Now that it's morning, I can go into more detail with this:
1) It's legal as long as the user (the owner of the device) is responsible for the modification.
2) It's hard to explain to the users that they are buying an application that modifies the flash and that they take all responsibility over bricking their device (and voiding the warranty in the process). They are paying hard money to brick their device.
3) If the user updates his firmware, he would need to reinstall the application in the firmware.
The process would be the following:
a) I generate a EFI Firmware Volume containing the Boot DXE (Posts the OptionROM and sets the VGA regs and switches the gMux to the correct video card) and the Runtime DXE (provides the RS->QueryVariableInfo service) and possibly other goodies (say some not yet written filesystem drivers like NTFS, ExFAT, EXT4, ZFS, etc.).
b) The user runs the setup application that sets the correct NVRAM variables and adds the Firmware Volume as an EFI FFS File in main Firmware Volume.
c) When the machine reboots, the DXE dispatcher automatically loads the Boot DXE and the Runtime from the Firmware Volume and runs them DXE _BEFORE_ loading the BootPicker. As a result, you can run Windows Vista SP1+, 7 and 8 straight from the original DVD.
While the process is clear, I'm not sure on the risks and I think that we should test on all possible logic boards and have a white list in the Setup Application of the logic boards that have been tested successfully and are confirmed working, otherwise I will not attempt this. The problem is that testing this requires testing the app on ALL post 2008 Mac logic boards and firmware versions and a few months ago when I counted them it was more than 50 logic boards, each with 2 or more firmware versions.

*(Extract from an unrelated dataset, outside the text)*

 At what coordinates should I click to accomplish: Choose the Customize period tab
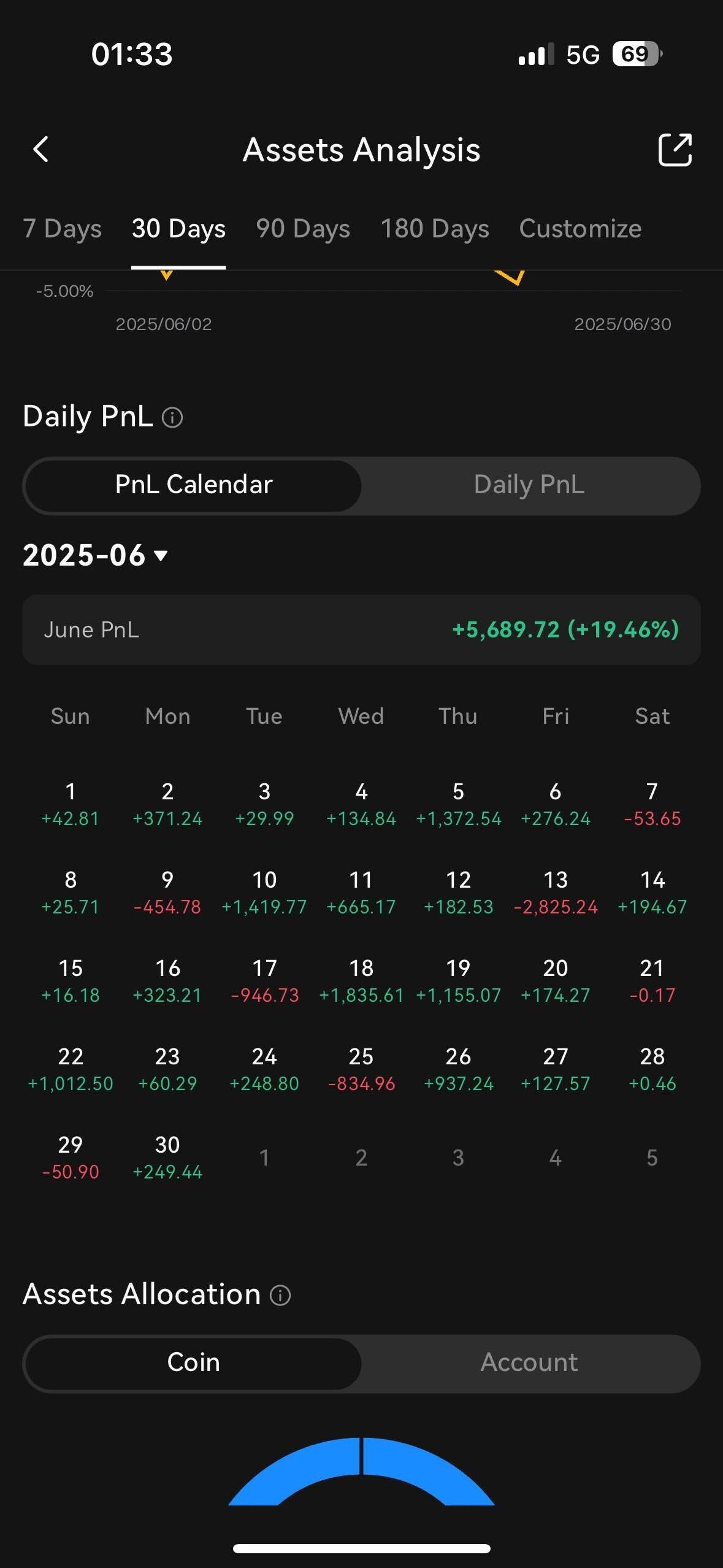580,229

I believe you can understand why I'm hesitating.
The good news is that the Flash on most Macs is half empty, so there's enough room for this.

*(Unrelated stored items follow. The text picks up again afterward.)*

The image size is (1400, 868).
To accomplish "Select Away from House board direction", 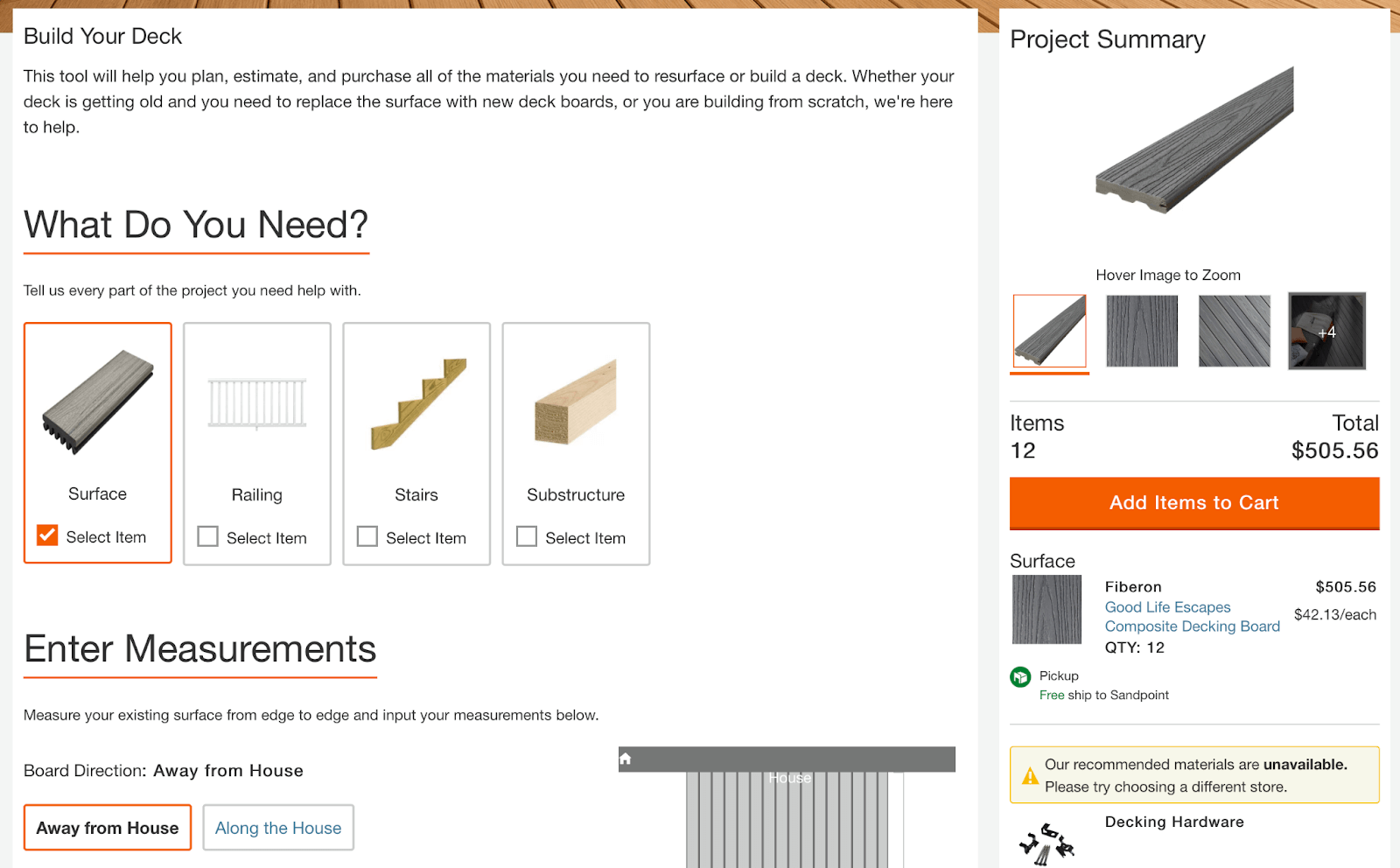I will [x=108, y=828].
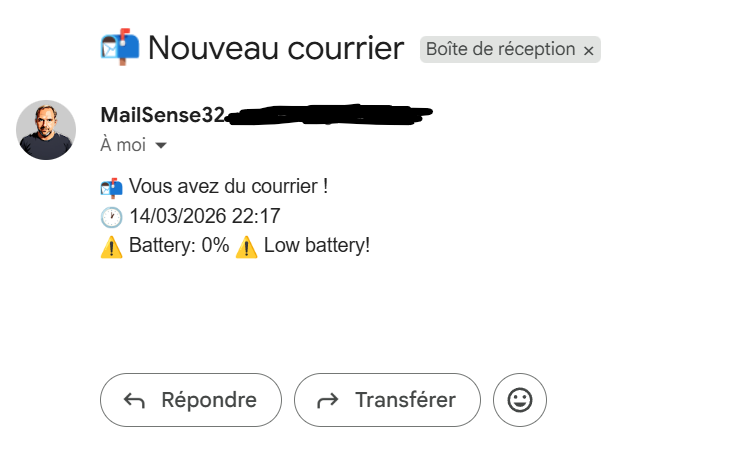
Task: Open the emoji reaction picker
Action: tap(520, 401)
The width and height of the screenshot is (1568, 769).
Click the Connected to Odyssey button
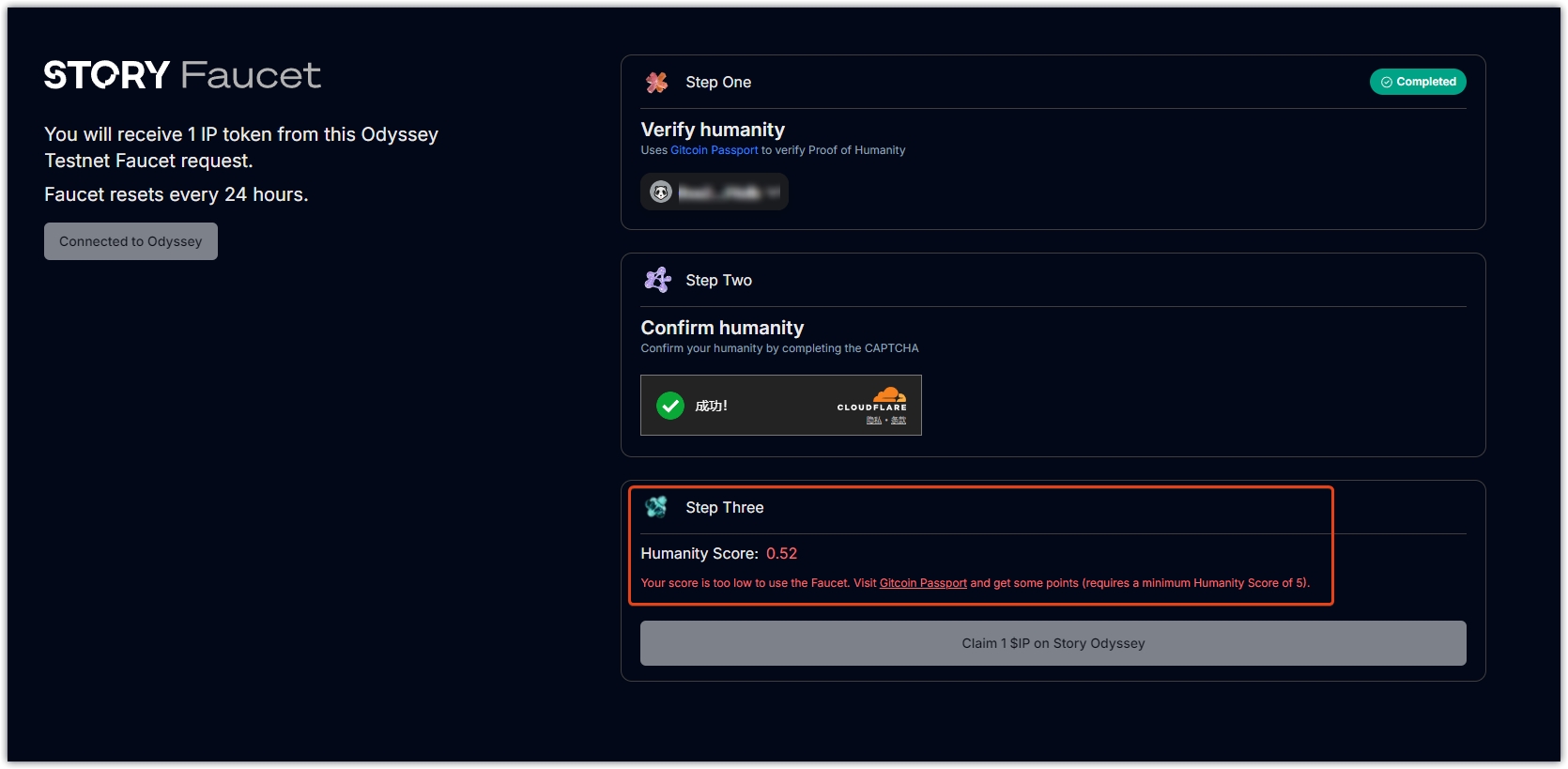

Furthermore, this method could be used to replace the bootpicker on each mac with a "Lion Recovery" aware one and to add AirPort card booting to all Macs (basically add the Broadcom wireless DXE to them). There are a lot of things that could be improved by editing the flash. You could take down the start-up time on a lot of Macs, clean the flash of duplicate files (some Macs have two copies of the discrete Option ROM), improve the bootpicker with Lion Recovery and Airport support, etc.